C’è qualcosa di indubbiamente surreale ne Il grande passo, opera seconda di Antonio Padovan dopo Finché c’è prosecco c’è speranza, in concorso alla 37esima edizione del Torino Film Festival. Qualcosa fuori posto, come un piccolo missile spaziale nascosto in un fienile della provincia rodigina, o come Dario (Giuseppe Battiston), che quel missile ha costruito e vorrebbe pilotare per andare nientemeno che sulla Luna. Un film di lunatici, quindi, quello del regista veneto, a partire dai due protagonisti, da Dario stesso, il matto del villaggio, e dal suo fratellastro romano Mario (Stefano Fresi), che vorrebbe dissuaderlo da quei folli propositi ma che ne resterà suo malgrado invischiato.
Lasciatosi dietro le contaminazioni noir del film d’esordio, Padovan torna nella campagna veneta guardando questa volta alla fantascienza e costruendo una commedia capace di mischiare favola e comicità, sprazzi surreali e risvolti sentimentali.

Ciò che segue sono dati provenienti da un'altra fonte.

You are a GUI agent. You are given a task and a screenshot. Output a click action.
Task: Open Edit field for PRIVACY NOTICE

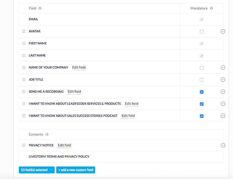click(64, 145)
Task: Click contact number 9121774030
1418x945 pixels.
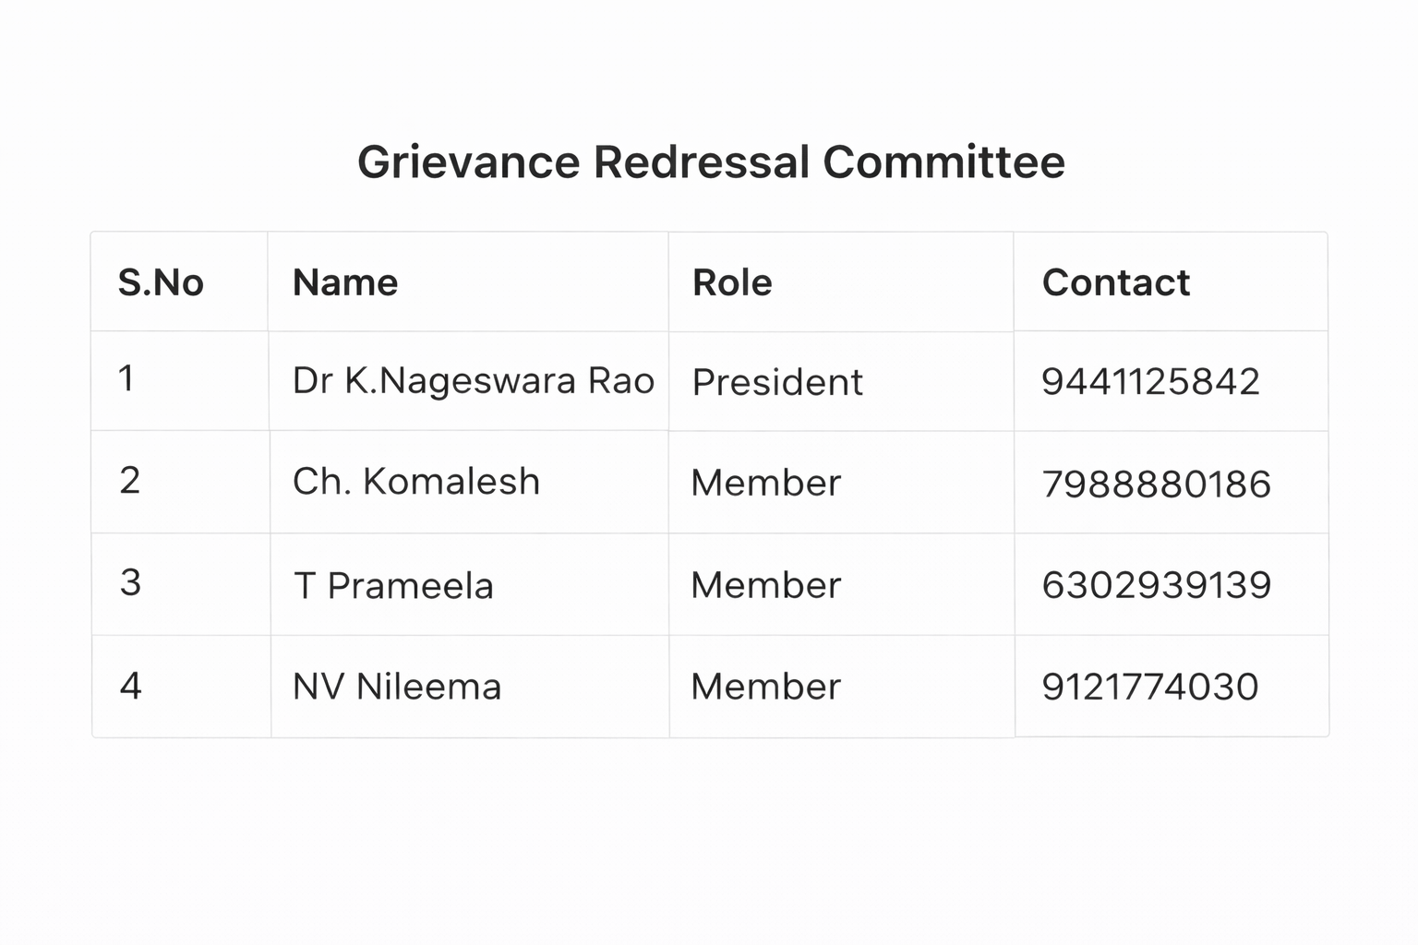Action: coord(1149,687)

Nella vicenda di due fratelli mai realmente stati tali – complice un padre assente e indifferente – nella loro convivenza forzata e, infine, nella nascita di un amore fraterno sincero e capace di andare oltre i limiti e i pregiudizi della provincia, c’è il senso di un film dolce e delicato, attento alla lezione di un regista come Carlo Mazzacurati e alla sua poetica fatta di luoghi, volti e storie marginali. Un’influenza e un’aderenza evidenti che però, in parte, restano superficiali, incapaci di restituire appieno a quei luoghi e a quei volti uno spessore che vada al di là del semplice luogo comune o del puro macchiettismo.

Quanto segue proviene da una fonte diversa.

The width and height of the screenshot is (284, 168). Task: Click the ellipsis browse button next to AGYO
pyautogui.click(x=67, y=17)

Eppure, nella sua storia apparentemente lontana e fantastica, Padovan riesce a restituire un ritratto efficace sebbene astratto di un presente e di una provincia chiusi nell’ignoranza e incapaci persino di guardare (o sognare) il cielo. A fare il resto ci pensano Giuseppe Battiston e Stefano Fresi, perdenti e sognatori alle prese con un mondo che non li capisce e che vorrebbe relegarli a semplici e bizzarri personaggi di contorno. Forzando le regole della commedia all’italiana senza però mai sovvertirle o ribaltarle, anzi più di una volta attingendo al suo repertorio (l’immancabile scontro tra Nord e Sud), Il grande passo resta così un film sincero, che riesce a farsi voler bene; leggero, commovente e magico quanto sa essere (da Méliès in poi) un viaggio sulla Luna.